Dataset entries Block Start

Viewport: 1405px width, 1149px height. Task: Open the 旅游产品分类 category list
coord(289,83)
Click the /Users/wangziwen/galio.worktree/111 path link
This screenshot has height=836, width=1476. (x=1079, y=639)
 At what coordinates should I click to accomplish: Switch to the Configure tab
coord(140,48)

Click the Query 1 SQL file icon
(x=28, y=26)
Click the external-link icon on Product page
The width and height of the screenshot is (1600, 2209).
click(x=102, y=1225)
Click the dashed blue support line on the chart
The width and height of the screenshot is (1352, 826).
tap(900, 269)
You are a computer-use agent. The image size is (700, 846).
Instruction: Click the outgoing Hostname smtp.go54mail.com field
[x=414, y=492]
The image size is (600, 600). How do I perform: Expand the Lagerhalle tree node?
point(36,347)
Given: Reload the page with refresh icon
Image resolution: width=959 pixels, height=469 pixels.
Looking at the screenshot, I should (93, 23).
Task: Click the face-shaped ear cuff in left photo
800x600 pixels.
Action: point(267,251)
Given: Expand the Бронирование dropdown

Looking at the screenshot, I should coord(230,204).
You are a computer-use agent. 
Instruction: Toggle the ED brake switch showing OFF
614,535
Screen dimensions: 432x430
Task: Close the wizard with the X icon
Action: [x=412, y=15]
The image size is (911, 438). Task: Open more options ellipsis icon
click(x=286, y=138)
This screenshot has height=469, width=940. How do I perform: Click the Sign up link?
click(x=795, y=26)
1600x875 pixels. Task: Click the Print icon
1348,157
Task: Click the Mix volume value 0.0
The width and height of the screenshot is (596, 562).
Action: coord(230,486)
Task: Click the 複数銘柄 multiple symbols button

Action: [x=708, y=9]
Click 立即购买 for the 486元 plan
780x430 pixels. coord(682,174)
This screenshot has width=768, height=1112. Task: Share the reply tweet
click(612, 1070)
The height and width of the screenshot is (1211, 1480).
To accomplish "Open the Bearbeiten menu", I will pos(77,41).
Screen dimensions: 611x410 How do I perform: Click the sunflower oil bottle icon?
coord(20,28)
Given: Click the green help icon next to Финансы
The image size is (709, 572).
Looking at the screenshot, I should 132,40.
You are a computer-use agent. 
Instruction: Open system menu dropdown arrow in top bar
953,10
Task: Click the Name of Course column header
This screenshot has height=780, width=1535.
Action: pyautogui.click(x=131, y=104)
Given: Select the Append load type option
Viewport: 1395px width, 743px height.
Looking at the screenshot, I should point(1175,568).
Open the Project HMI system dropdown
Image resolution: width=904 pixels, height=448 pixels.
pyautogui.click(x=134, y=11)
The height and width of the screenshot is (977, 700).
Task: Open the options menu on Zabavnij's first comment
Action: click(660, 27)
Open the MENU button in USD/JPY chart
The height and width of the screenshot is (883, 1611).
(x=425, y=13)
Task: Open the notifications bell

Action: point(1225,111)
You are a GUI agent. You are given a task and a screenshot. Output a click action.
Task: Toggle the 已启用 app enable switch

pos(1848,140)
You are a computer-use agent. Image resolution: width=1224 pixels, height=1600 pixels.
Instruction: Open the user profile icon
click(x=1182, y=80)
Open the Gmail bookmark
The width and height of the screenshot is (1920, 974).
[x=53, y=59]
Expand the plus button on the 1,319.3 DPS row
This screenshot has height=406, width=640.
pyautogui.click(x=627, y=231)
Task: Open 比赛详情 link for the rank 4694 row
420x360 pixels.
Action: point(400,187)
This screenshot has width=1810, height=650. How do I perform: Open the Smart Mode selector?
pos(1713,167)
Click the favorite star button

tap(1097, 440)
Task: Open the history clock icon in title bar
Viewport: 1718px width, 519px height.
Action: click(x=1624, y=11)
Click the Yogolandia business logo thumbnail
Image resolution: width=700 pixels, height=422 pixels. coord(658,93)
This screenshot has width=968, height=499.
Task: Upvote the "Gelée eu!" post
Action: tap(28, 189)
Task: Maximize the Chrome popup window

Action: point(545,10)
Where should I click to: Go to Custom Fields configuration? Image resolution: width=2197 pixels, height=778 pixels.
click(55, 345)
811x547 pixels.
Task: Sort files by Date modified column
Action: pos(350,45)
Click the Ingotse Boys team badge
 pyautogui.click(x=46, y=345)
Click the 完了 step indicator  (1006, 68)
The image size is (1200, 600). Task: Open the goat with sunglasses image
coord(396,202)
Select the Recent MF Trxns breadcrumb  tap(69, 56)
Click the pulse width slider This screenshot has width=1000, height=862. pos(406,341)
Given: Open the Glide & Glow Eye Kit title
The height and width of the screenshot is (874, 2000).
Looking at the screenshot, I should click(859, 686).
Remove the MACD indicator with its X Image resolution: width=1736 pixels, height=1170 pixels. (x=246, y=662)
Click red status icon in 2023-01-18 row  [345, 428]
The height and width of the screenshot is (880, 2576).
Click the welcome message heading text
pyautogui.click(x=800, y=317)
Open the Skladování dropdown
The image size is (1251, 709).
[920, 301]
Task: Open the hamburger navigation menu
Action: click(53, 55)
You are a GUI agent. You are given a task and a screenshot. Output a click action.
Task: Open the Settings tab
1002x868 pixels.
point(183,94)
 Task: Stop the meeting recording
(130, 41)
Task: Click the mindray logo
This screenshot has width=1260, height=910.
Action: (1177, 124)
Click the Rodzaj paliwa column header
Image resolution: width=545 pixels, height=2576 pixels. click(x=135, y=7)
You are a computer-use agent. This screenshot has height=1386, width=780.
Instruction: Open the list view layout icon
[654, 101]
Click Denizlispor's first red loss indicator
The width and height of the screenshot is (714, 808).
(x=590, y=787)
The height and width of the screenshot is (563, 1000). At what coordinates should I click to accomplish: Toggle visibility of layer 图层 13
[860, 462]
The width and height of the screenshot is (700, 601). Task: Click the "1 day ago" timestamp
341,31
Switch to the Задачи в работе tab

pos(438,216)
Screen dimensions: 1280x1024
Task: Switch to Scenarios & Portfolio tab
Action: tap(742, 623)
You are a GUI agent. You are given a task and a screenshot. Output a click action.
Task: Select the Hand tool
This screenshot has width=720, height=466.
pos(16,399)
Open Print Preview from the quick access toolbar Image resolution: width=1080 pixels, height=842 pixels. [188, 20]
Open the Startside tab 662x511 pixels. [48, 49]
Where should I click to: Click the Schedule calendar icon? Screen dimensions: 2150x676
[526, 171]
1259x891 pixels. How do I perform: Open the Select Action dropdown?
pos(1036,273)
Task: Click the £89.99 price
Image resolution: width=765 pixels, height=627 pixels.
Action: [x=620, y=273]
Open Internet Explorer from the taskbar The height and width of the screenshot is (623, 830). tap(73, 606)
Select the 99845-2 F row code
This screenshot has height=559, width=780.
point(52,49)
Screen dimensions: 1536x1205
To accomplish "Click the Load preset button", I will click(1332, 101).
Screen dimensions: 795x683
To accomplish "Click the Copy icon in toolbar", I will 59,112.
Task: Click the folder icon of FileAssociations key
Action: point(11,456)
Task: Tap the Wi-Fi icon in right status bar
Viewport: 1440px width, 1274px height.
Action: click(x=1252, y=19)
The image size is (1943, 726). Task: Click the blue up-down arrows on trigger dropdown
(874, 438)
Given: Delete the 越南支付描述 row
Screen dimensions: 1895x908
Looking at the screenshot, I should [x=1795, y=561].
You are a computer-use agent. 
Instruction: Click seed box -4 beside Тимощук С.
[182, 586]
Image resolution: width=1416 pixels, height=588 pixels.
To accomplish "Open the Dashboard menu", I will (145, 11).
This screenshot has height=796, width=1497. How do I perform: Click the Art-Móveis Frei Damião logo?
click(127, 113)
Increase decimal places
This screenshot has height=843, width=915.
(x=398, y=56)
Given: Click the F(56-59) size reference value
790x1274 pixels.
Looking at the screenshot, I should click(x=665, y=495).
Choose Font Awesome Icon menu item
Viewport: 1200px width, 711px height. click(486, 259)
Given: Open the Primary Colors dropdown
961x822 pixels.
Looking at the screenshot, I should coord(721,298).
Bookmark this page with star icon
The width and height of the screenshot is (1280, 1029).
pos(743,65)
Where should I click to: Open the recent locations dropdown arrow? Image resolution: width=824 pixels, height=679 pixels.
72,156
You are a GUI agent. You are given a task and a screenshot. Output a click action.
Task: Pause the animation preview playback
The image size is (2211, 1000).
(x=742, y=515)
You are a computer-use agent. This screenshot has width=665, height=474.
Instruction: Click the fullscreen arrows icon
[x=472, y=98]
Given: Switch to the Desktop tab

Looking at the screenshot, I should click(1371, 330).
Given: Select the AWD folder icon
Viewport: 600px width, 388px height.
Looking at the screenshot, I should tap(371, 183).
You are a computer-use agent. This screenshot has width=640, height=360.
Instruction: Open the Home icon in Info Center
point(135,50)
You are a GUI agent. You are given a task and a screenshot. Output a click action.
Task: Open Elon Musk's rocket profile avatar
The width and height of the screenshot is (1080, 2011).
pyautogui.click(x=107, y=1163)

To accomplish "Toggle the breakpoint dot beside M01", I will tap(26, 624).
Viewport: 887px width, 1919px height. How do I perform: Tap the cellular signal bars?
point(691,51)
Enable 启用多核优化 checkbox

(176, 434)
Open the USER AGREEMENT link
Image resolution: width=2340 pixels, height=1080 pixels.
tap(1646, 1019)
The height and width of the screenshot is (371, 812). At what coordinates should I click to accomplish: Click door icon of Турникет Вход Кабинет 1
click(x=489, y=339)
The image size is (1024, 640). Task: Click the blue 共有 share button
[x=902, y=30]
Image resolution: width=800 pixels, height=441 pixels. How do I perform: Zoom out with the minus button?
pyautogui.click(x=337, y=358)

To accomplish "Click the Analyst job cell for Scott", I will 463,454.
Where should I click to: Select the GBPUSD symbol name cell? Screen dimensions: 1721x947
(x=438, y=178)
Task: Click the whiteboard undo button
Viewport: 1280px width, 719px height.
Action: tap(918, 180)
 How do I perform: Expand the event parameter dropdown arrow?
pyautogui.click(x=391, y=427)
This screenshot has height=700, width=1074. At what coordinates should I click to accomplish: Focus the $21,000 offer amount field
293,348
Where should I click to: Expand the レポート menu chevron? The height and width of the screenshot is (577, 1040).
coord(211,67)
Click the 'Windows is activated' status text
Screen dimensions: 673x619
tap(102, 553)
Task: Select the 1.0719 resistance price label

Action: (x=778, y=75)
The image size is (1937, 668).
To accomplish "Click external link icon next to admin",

Dataset entries Block End

→ Instructions to follow
Proceeding from the line containing "Open the Skladování dropdown" through the line containing "Open the Startside", transcribe the lines above exactly, both end lines included.

→ Solution to this exercise
Open the Skladování dropdown
The image size is (1251, 709).
[920, 301]
Task: Open the hamburger navigation menu
Action: click(53, 55)
You are a GUI agent. You are given a task and a screenshot. Output a click action.
Task: Open the Settings tab
1002x868 pixels.
point(183,94)
 Task: Stop the meeting recording
(130, 41)
Task: Click the mindray logo
This screenshot has width=1260, height=910.
Action: (1177, 124)
Click the Rodzaj paliwa column header
Image resolution: width=545 pixels, height=2576 pixels. click(x=135, y=7)
You are a computer-use agent. This screenshot has height=1386, width=780.
Instruction: Open the list view layout icon
[654, 101]
Click Denizlispor's first red loss indicator
The width and height of the screenshot is (714, 808).
(x=590, y=787)
The height and width of the screenshot is (563, 1000). At what coordinates should I click to accomplish: Toggle visibility of layer 图层 13
[860, 462]
The width and height of the screenshot is (700, 601). Task: Click the "1 day ago" timestamp
341,31
Switch to the Задачи в работе tab

pos(438,216)
Screen dimensions: 1280x1024
Task: Switch to Scenarios & Portfolio tab
Action: tap(742, 623)
You are a GUI agent. You are given a task and a screenshot. Output a click action.
Task: Select the Hand tool
This screenshot has width=720, height=466.
pos(16,399)
Open Print Preview from the quick access toolbar Image resolution: width=1080 pixels, height=842 pixels. [188, 20]
Open the Startside tab 662x511 pixels. [48, 49]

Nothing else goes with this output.